I am led to believe that as a displacement hull
moves faster and faster its bow wave lengthens until is is the same as the waterline length. If the bow wave created were LONGER than the WL the boat would be trying to sail up the wave as the stern would then be in the trough of the bow wave. Since this appears to "impossible" (not sure why) a hulls speed is constrained by its LWL.
Because a sailboat heels, its hull
shape at LWL can change AND lengthen meaning that it hull speed
would be greater than the static LWL.
I have observed that my hull will begin to "squat" the stern in the water
when "over powered". At anchor
the CL of the stern is about 4 - 6" above the water
(guess) but at hull speed
it appears to be 3+ inches below the water. This is obvious when motoring.

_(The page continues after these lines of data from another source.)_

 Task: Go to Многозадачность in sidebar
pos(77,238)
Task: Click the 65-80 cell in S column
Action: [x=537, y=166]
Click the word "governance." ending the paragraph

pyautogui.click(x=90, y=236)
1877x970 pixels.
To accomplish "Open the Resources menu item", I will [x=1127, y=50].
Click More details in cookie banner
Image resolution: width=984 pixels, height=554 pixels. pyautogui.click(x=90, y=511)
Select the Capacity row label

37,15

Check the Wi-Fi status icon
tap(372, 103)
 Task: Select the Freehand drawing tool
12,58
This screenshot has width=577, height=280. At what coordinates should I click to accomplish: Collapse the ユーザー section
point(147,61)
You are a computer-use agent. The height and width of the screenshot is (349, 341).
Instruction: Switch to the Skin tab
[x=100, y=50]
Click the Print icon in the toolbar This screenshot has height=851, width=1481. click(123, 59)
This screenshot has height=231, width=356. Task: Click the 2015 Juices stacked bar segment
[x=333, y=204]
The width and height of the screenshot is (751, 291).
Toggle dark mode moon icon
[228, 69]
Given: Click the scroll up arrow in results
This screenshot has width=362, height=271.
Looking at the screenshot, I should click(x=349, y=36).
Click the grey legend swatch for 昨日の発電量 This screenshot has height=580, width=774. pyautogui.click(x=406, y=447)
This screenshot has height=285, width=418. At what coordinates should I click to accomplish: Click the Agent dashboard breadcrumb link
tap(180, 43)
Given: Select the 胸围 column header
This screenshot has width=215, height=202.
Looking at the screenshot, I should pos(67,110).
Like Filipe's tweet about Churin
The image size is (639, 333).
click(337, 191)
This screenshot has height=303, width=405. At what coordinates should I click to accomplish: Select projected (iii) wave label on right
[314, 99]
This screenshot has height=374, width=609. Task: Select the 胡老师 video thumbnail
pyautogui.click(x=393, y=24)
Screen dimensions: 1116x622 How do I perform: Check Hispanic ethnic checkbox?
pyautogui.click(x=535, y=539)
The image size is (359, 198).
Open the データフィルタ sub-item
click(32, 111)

I have made some other observations and would like others to comment.
At speeds LOWER than hull speed, perhaps 85-90% of hull speed the stern ALSO dips a few inches which seems to indicate that the bow wave exceeds the LWL before reaching hull speed. Is this possible?
Which LWL is the one you use to compute hull speed, the windward or the leeward one? I think the windward is shorter. Would this be true and does it matter? Why would the bow wave be symmetrical if the hull shape when heeled is assymetrical...
How much bouyancy is there at the stern of the boat... the very back? Does the buoyancy at the hull vary based on it's area contact with the water?
Can anyone dirert me to a resource for non naval architects which explains this?